Some power wheelchairs offer a free wheel mode, which releases the wheels (disengages the brakes) and allows the chair to be manually pushed. This is a helpful emergency feature if the battery has run out while the power wheelchair is in use. It’s important not put the wheelchair into free wheel mode without assistance from another person.
Some chairs offer standing or elevating mechanisms which can raise the user to perform day-to-day tasks, such as reach a high countertop or cabinet, and to meet the eye level of others while talking. These are upgraded features and are not covered by ADP. However, they are very convenient to have. One popular elevating mechanism is Quantum Rehab’s iLevel feature.
A joystick on the armrest controls direction and speed in some models. Speed may also be controlled by a keypad. The keypad can also control other features, such as the degree of recline.
Some chair manufacturers offer an option for an upgraded joystick.
Other controllers that can be fitted on power wheelchairs are available for those unable to operate a joystick and keypad, such as:
- Sip and puff: controlled by inhaling or exhaling into a tube.
- Head controls: switches are added to either side of the headrest.
- Foot controls: the pedals and buttons are located on the footrest.
- Chin controls: the controller is near and operated by the chin.
- Speech controls: controlled by simple vocal commands.
There are three drive systems for power wheelchairs: front-wheel, mid-wheel, and rear-wheel drive.
Front-wheel drive power wheelchairs can maneuver well over small obstacles. They have a respectable turning radius and are easier to maneuver within the home or in tight spaces. Although these chairs are known for providing good stability, they can fishtail when turning at high speeds. Front wheel drive power wheelchairs are suitable for indoor and outdoor use.
Mid-wheel drive is the most common drive system. It has the tightest turning radius and is great for use in apartments, malls, or anywhere else space is limited. This drive system is very easy to maneuver indoors or on flat surfaces outdoors, but it does not maneuver as well over hills or rough terrain.
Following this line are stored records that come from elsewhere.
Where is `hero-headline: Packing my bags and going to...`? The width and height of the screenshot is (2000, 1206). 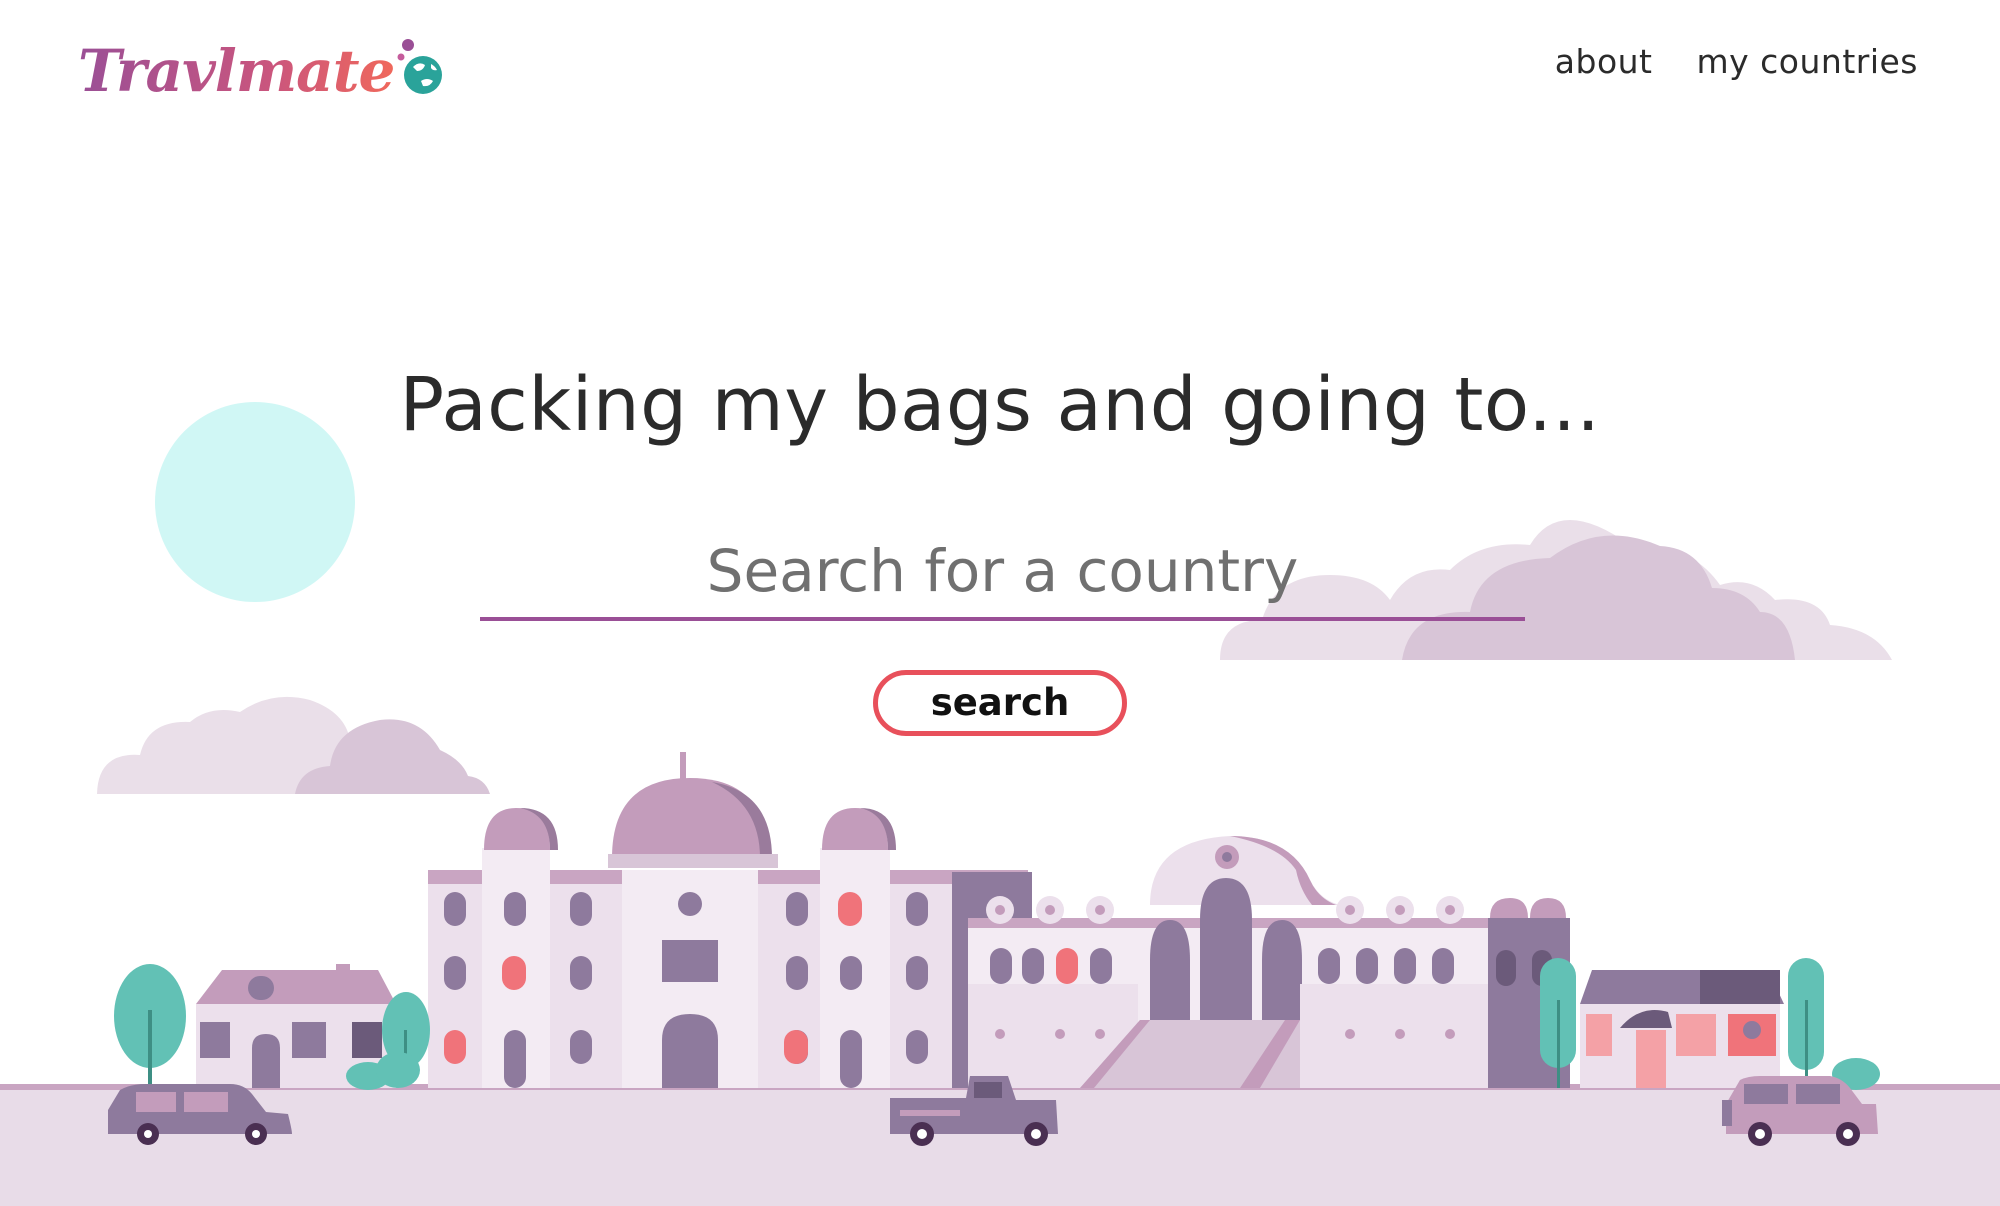
hero-headline: Packing my bags and going to... is located at coordinates (1000, 405).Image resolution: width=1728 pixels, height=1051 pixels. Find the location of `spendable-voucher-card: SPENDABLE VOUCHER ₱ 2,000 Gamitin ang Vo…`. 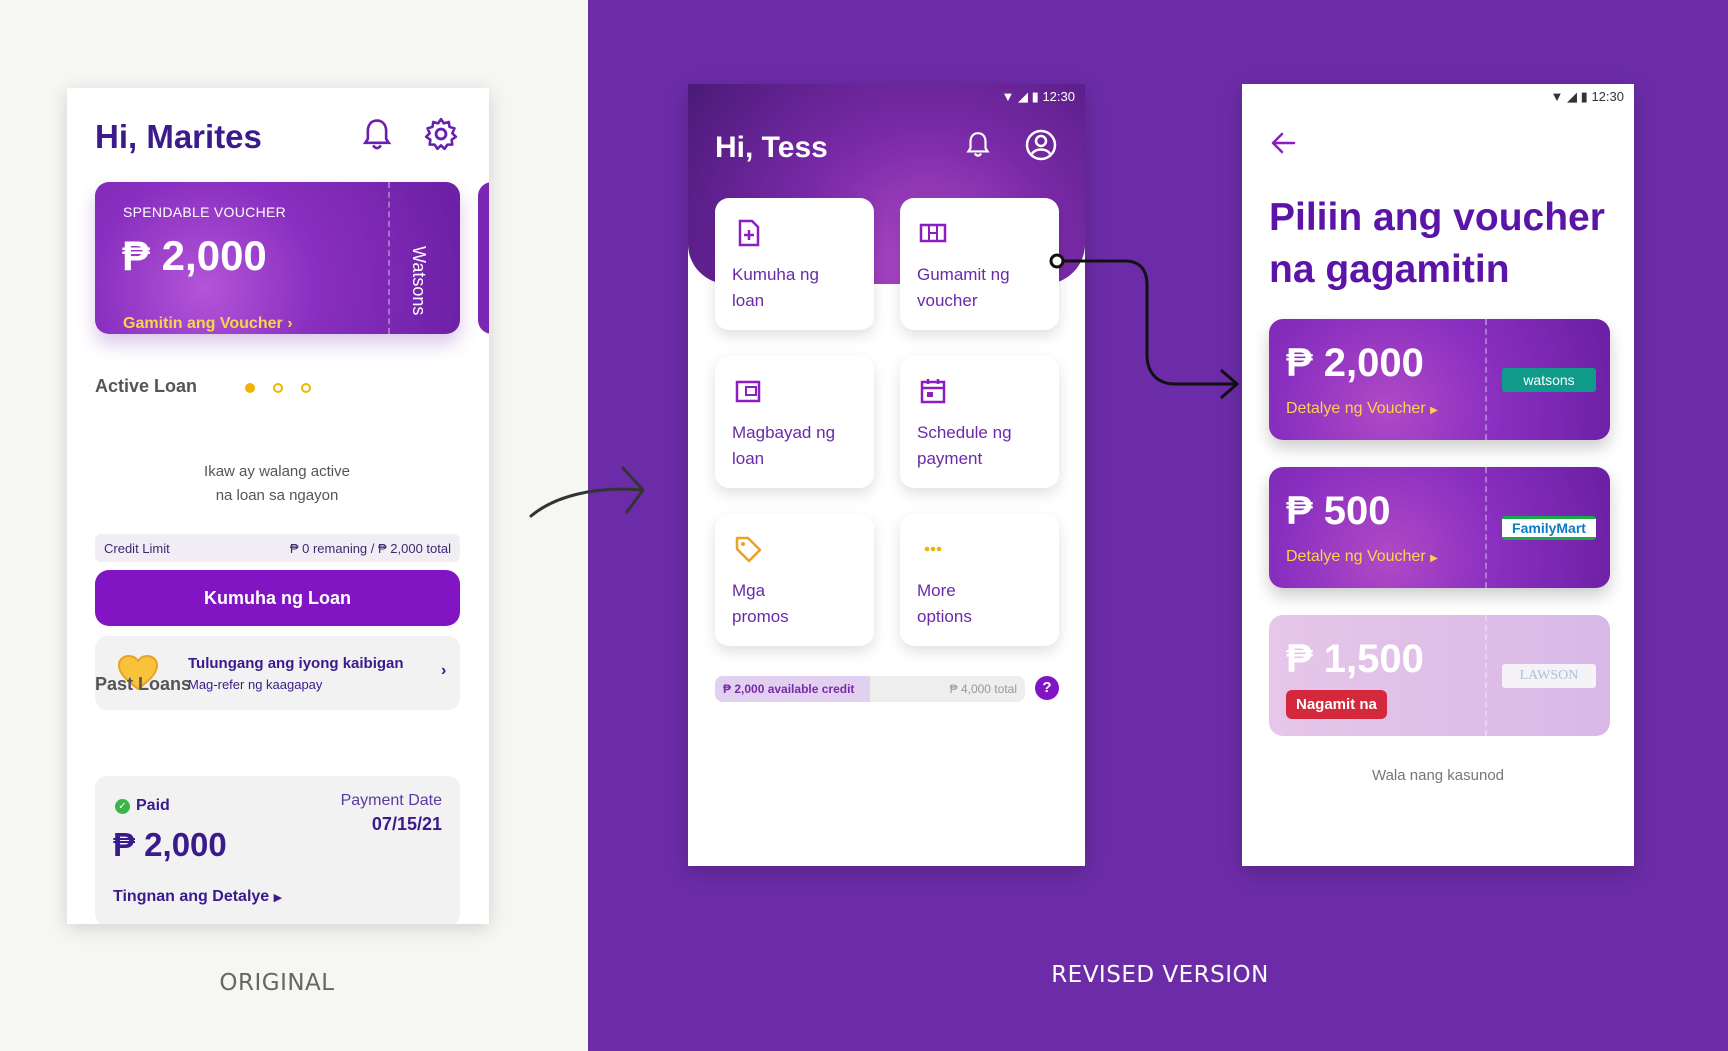

spendable-voucher-card: SPENDABLE VOUCHER ₱ 2,000 Gamitin ang Vo… is located at coordinates (278, 258).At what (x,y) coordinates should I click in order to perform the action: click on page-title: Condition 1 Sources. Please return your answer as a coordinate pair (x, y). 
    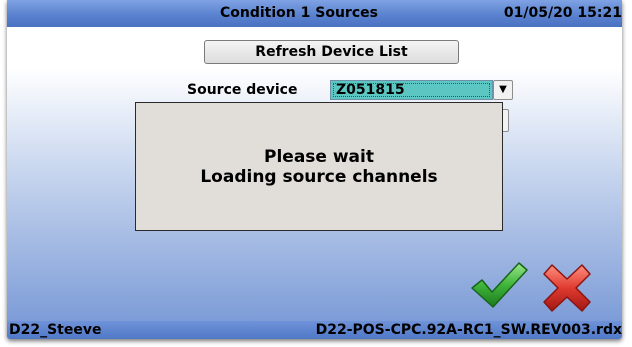
    Looking at the image, I should click on (299, 13).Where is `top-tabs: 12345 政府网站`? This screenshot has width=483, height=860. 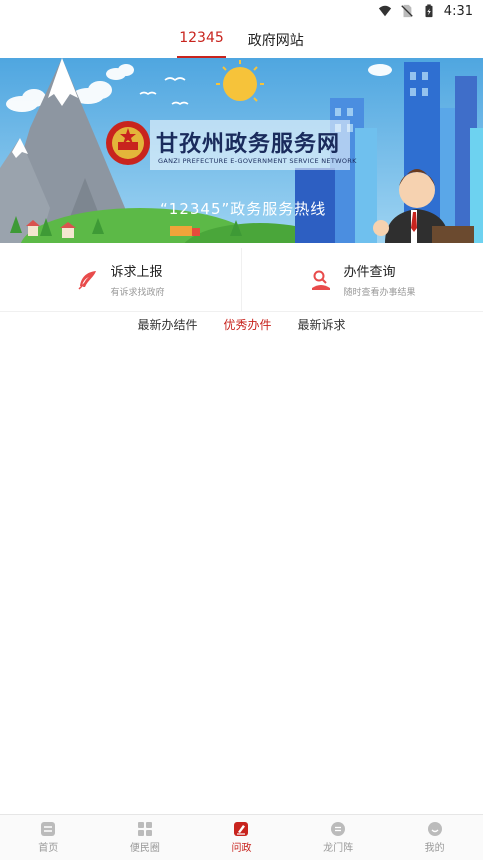 top-tabs: 12345 政府网站 is located at coordinates (242, 42).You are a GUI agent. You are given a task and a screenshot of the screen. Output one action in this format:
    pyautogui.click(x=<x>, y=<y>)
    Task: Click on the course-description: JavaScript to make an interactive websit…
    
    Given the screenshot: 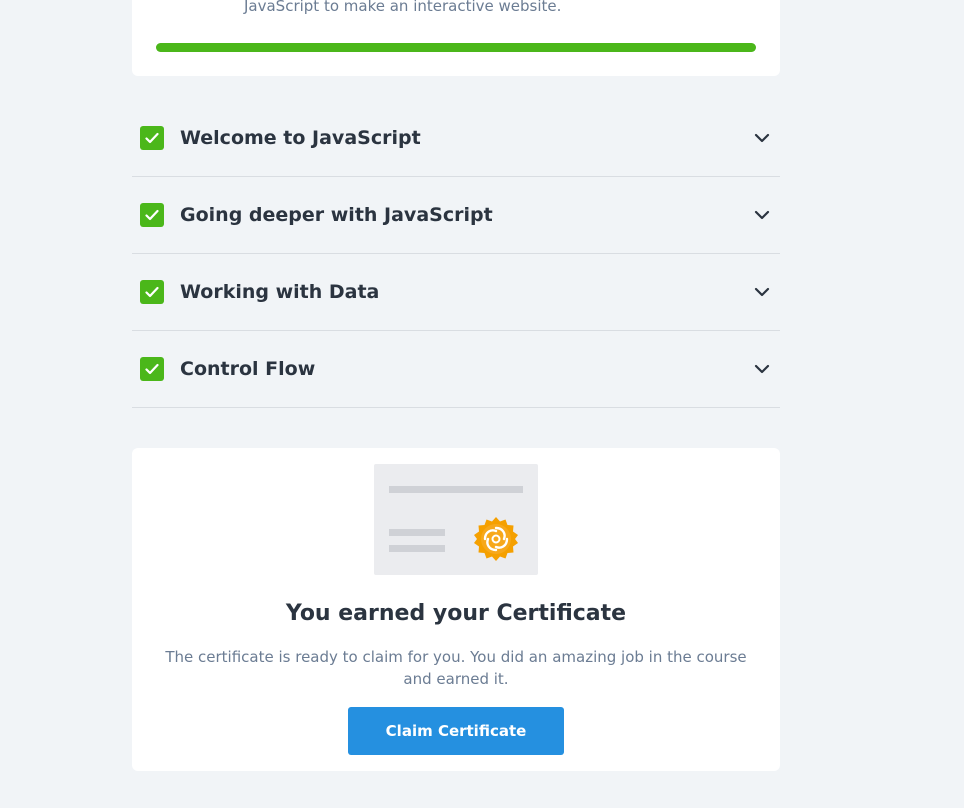 What is the action you would take?
    pyautogui.click(x=403, y=8)
    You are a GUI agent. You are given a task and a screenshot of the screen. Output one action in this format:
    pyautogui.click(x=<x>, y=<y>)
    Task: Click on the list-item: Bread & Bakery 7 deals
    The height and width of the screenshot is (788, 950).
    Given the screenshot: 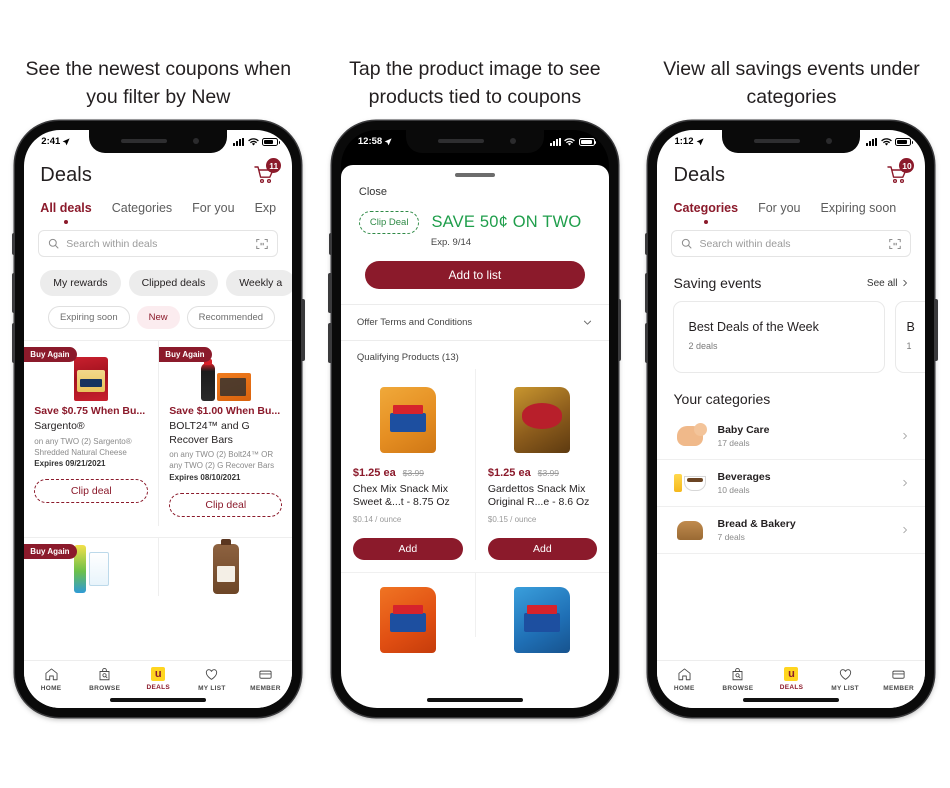 What is the action you would take?
    pyautogui.click(x=792, y=530)
    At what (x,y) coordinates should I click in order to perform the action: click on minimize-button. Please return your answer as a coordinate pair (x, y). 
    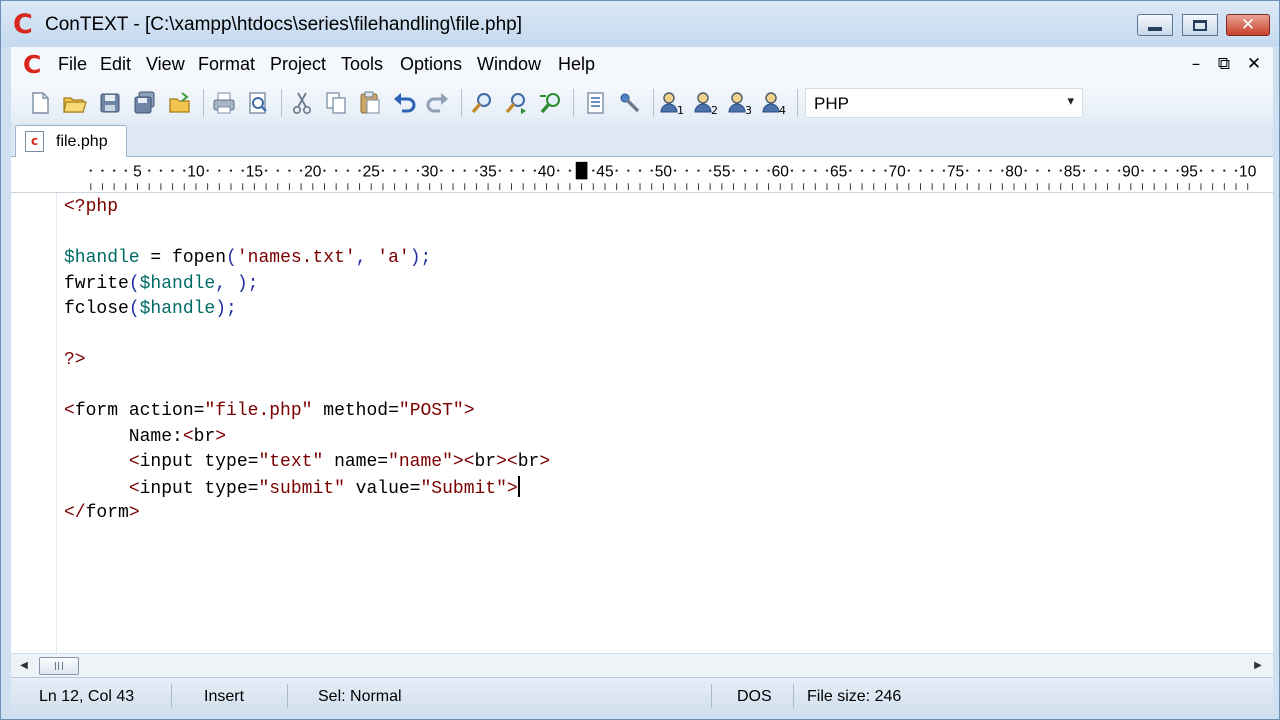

Rear-wheel drive power wheelchairs maneuver well over rough terrain making them a good choice for outdoor activities such as hikes. Rear wheel drive has greater maneuverability, even while traveling at high speeds. It has a larger turning radius, so it may be difficult to maneuver indoors.
There are two main types of seats: a traditional seat, which makes the power wheelchair look like a manual wheelchair, and a captain’s seat, which provides more cushioning and is contoured for the user. The amount of cushioning in the seat and backrest may be important for the user, especially if they require additional support. They can be contoured foam, air filled, a combination of the two or gel-filled. Power wheelchairs with traditional seats and seats with less padding are generally more portable.
There are various options for headrests, leg rests, backrests, and cushions available depending on the model of the power wheelchair. These specifications are to be determined by the ADP authorizer/occupational therapist.
Recline and tilt
Most power wheelchairs are designed for the user to sit in an upright position. For users that have trouble shifting their weight (to relieve pressure and increase blood flow), some chairs can recline, while others can tilt in space (change the orientation of the chair without changing any of the lower body angles). Silver Cross does not offer tilt and recline options.